Berhampur Escorts Service Girl ^ 9332606886, WhatsApp Anytime Berhampur
The Global Food Recall Dilemma
1.
The Global Food Recall Dilemma – by John G. Keogh published on Linkedin 17-Jul-14
The opinion I share here is based on 6 years of significant travel and countless hours in capacity
building workshops with the public and private sectors on all continents.
The Global Food Recall Dilemma.
In 2008, 23 people died in Canada from Listeriosis poisoning after eating contaminated deli meats.
Having experienced this massive and confusing food recall first hand, I was eager to get involved in
an initiative that was just starting in the USA. Let's take a look back.
In a 2008 study of US food manufacturers by AMR Research, it showed that it took an average of 18
days to "sense and act" on a food recall. Once launched, the recall took 42 days on average to
complete. After the 42 days, only 43% of products in the most serious health risk category were
traced. This was unacceptable to US industry leaders - something had to be done to improve food
traceability and the ability to recall more effectively.
Historically, there may be the assumption that once a nation’s food safety regulatory framework is in
place, a food recall should run smoothly, but that’s not always the case. While exceptions exist, food
safety standards and regulations are generally non-prescriptive in nature and typically define “what”
needs to occur in the event of a recall. But the dilemma facing industry was the “how to”. In simple
2.
terms - the public and private sectors speak in a different language.
Product Recall is a non-competitive process
The food recall process (how-to) should be considered as non-competitive and the need for industry
collaboration was urgently needed in 2008. This urgency was in motion well before the 23 deaths in
Canada came on the radar. According to the Centres for Disease Control and Prevention (US CDC),
there are 150,000 food safety related hospitalisations and 3,000 annual deaths in the USA.
To address the recall process itself (how-to), industry mobilised under the leadership of Grocery
Manufacturers Association (GMA) and Food Marketing Institute (FMI). They engaged with industry
standards body GS1 to find a standards-based global solution.

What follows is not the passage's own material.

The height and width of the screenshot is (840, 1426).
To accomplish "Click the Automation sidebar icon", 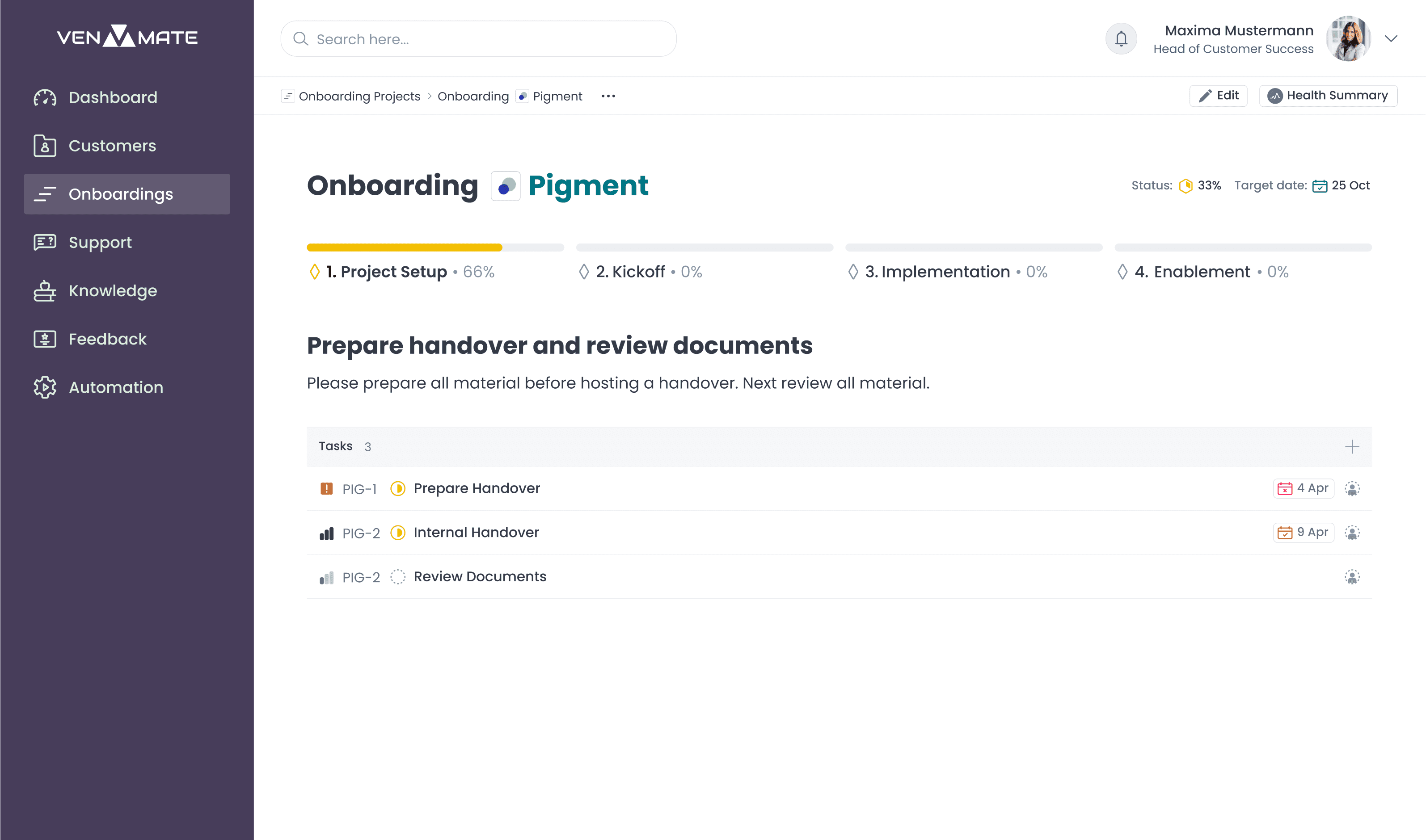I will pyautogui.click(x=43, y=387).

Together with GS1, they initiated the development of a global (GS1) recall standard and the
development of a national B2B portal to facilitate a more effective and automated recall notification
process.
Cloud-based national recall portal changed the rules of the game
The strategy to implement a cloud-based B2B recall portal with unprecedented low-cost for
subscribers was a game changer.
The portal facilitates and automates a GS1 standards-based recall process where a manufacturer
could share recall alerts to all downstream trading parties within seconds. The manufacturer can
verify who received and viewed the alert in real-time and receive confirmation of actions taken. The
annual cost to subscribe to the US recall portal, as an example is less than $ 2,000 for the largest
global manufacturers and this scaled down according to company revenues (note: this model varies
per country as industry leadership committees and GS1 set the subscription fees base on a non-
profit, cost recovery model).
Currently the US portal- Rapid Recall Exchange is used by an estimated 90% of all volume food
companies with many success stories from major global corporations - proving significant value can
be achieved. A very successful national B2B food recall portal is also in place in Canada, facilitated
and hosted by GS1 Canada. Under their visionary leadership, industry has gone a step further and
also included product recall for general merchandise, pharmaceuticals and medical devices.
3.
Down under they aligned and extended B2B alerts with B2G !

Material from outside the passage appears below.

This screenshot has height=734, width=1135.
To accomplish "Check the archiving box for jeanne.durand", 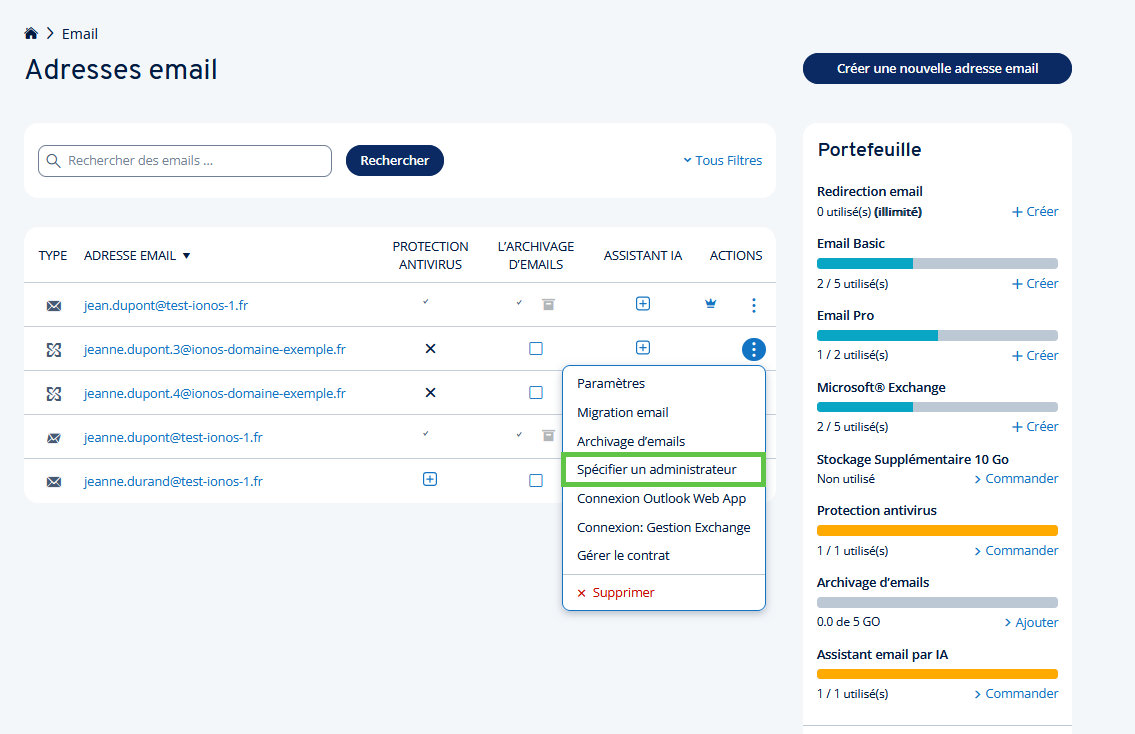I will [x=536, y=481].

In Australia and New Zealand, the national recall portals have been extended to incorporate the
food regulatory body as a key stakeholder (and why not?). Enabling an extension of the core
business process for recall from B2B to include an integrated B2G strategy. The B2G approach is
indicative of the willingness of both the Australian (FSANZ) and New Zealand (MPI) governments to
develop strong public-private partnerships for improved shared outcomes. An excellent example of
how it can be done together with a common language across the public and private sectors.
GS1 South Africa has also deployed a national food recall portal in collaboration with their parent
organization, the Consumer Good Council of South Africa. The 5th country in the world to do so.
The Dilemma - 5 countries in 6 years !
Despite 6 years of global capacity building, many hundreds of hours in briefings across more than
30 countries, industry in many countries have passed on the opportunity to streamline and automate
a non-competitive process that can enable efficiencies, reduce risk and potentially save lives.
The barriers to implementing this standards-based capability are few but the willingness of industry
in many countries is lacking, even when their parent companies may have been a leader/driver of
the US or Canadian initiatives. What’s left now is more of the same, as a manufacturer with 10 retail
clients, you may have to follow 10 different time consuming and costly processes that could easily
have been automated.
The leadership of the countries mentioned here should be celebrated. But we need to ask the
question, what is holding the other countries back?